Access the included observability stack (Docker Compose only):

- **Grafana**: `http://localhost:3001` (default: admin/admin)
- **Loki**: Log aggregation (configured in `infra/loki/`)
- **Prometheus**: Metrics collection

Default dashboards include:

- Tank API performance
- Security scan latency and throughput
- Skill publish and download rates
- Active user sessions

## Troubleshooting

### Build fails with workspace package resolution

Use the monorepo-aware build command:

```bash
bun turbo build --filter=@tankpkg/web...
```

### Auth runtime errors

Ensure `BETTER_AUTH_SECRET` is explicitly set in your deployment environment. It must be identical across all web replicas.

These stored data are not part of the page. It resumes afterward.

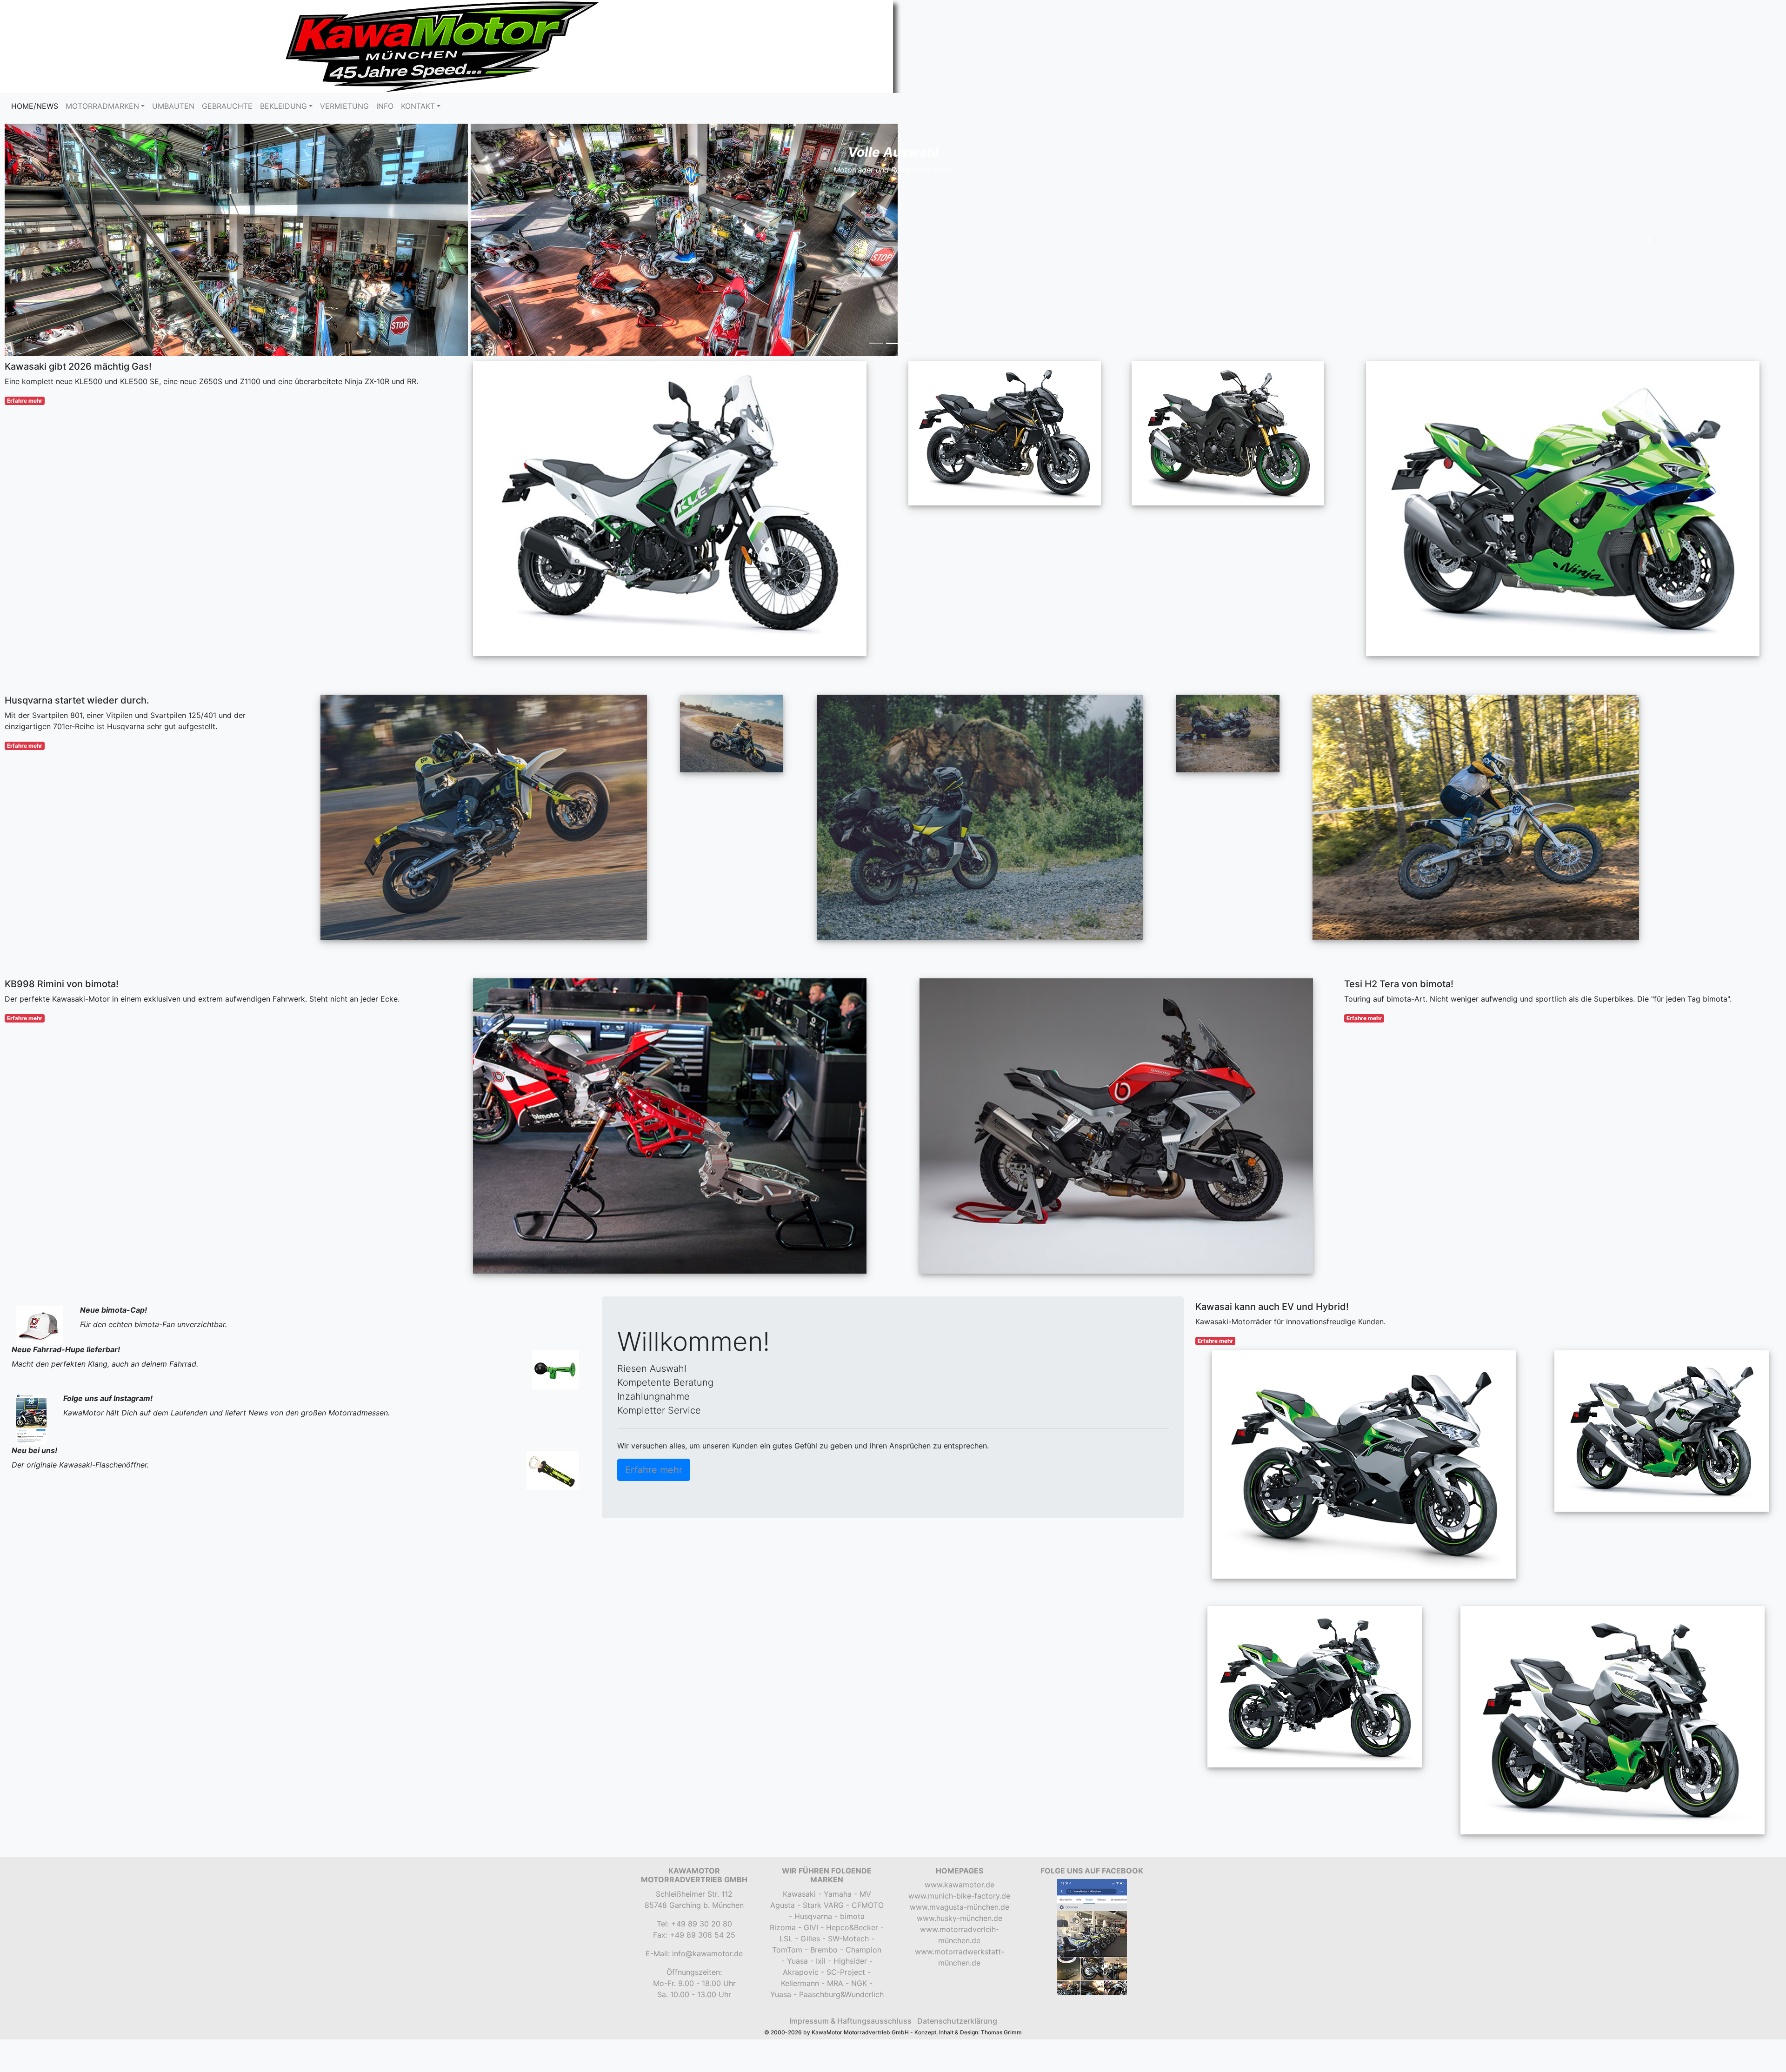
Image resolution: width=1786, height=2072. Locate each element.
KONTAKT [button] (418, 106)
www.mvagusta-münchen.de (959, 1685)
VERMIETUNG (344, 106)
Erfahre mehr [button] (653, 1248)
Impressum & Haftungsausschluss (850, 1799)
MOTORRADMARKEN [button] (102, 106)
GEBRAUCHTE (227, 106)
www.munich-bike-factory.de (959, 1674)
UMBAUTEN (173, 106)
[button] (138, 129)
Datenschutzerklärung (957, 1799)
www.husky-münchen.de (959, 1696)
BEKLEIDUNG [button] (283, 106)
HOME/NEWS (36, 106)
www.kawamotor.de (959, 1663)
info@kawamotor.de (707, 1732)
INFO (384, 106)
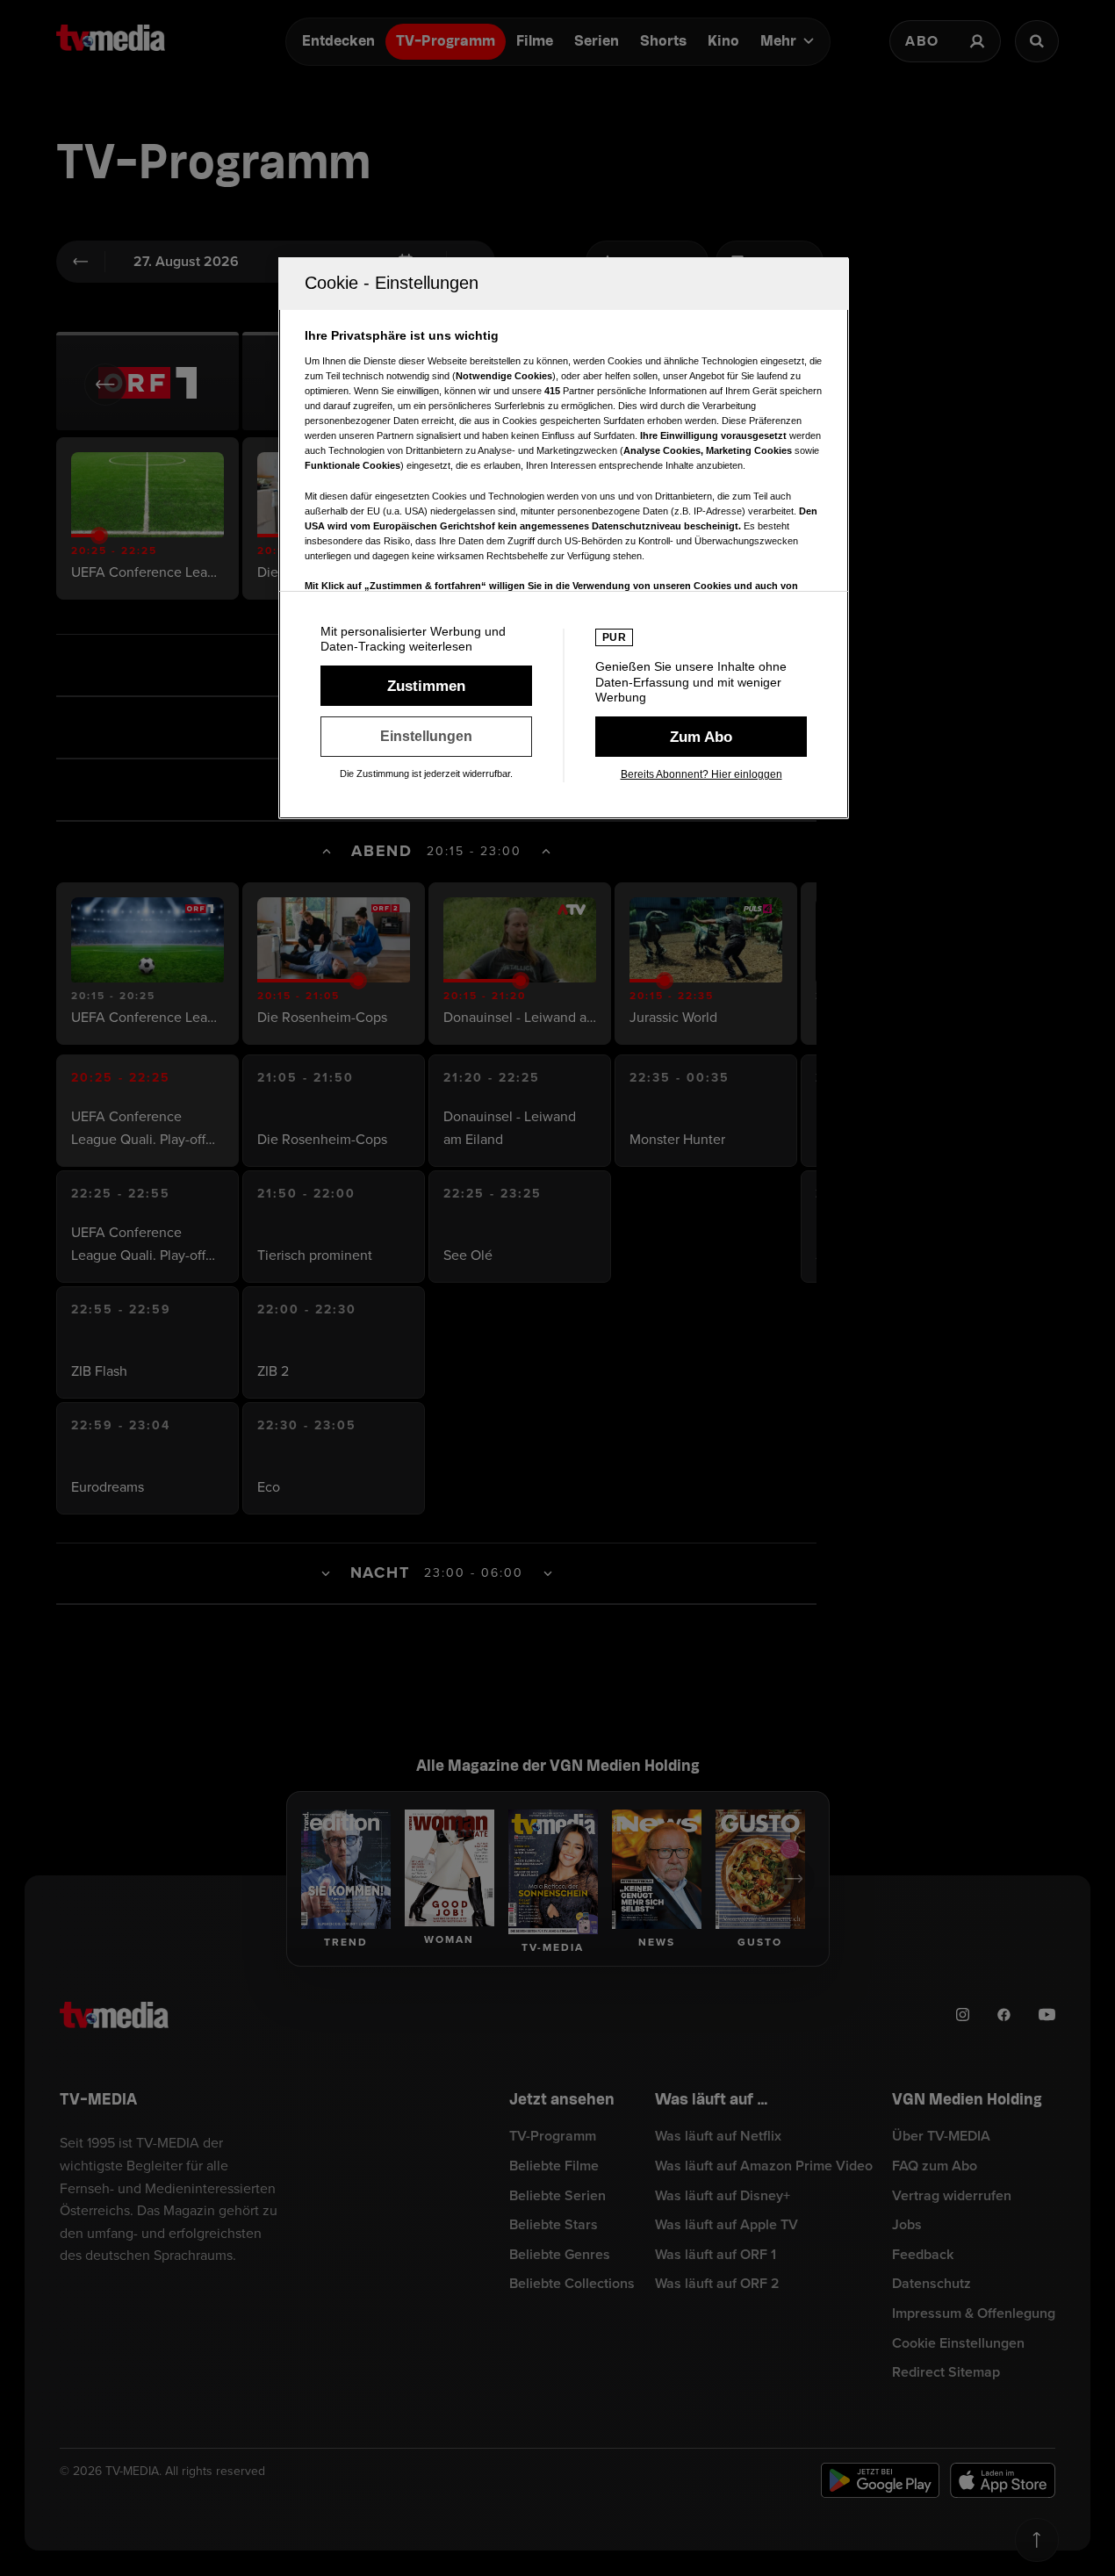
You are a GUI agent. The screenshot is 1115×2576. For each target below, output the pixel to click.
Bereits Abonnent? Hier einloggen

### Scanner connectivity errors

Verify `PYTHON_API_URL` points to the scanner service. In Docker Compose, use the service name (`http://scanner:8000`). Check scanner health:

```bash
curl $PYTHON_API_URL/health
```

### RustFS bucket not found

RustFS auto-creates buckets on first write. If you need to create one manually:

```bash
docker compose exec rustfs mc alias set local http://localhost:9000 tank changeme123456
docker compose exec rustfs mc mb local/tank-skills
```

### Helm chart: pods stuck in `Pending`

Check resource requests against available node capacity:

```bash
kubectl describe pod -n tank -l app=tank-web
kubectl get nodes -o wide
```

Adjust `resources.requests` in `values.yaml` if needed.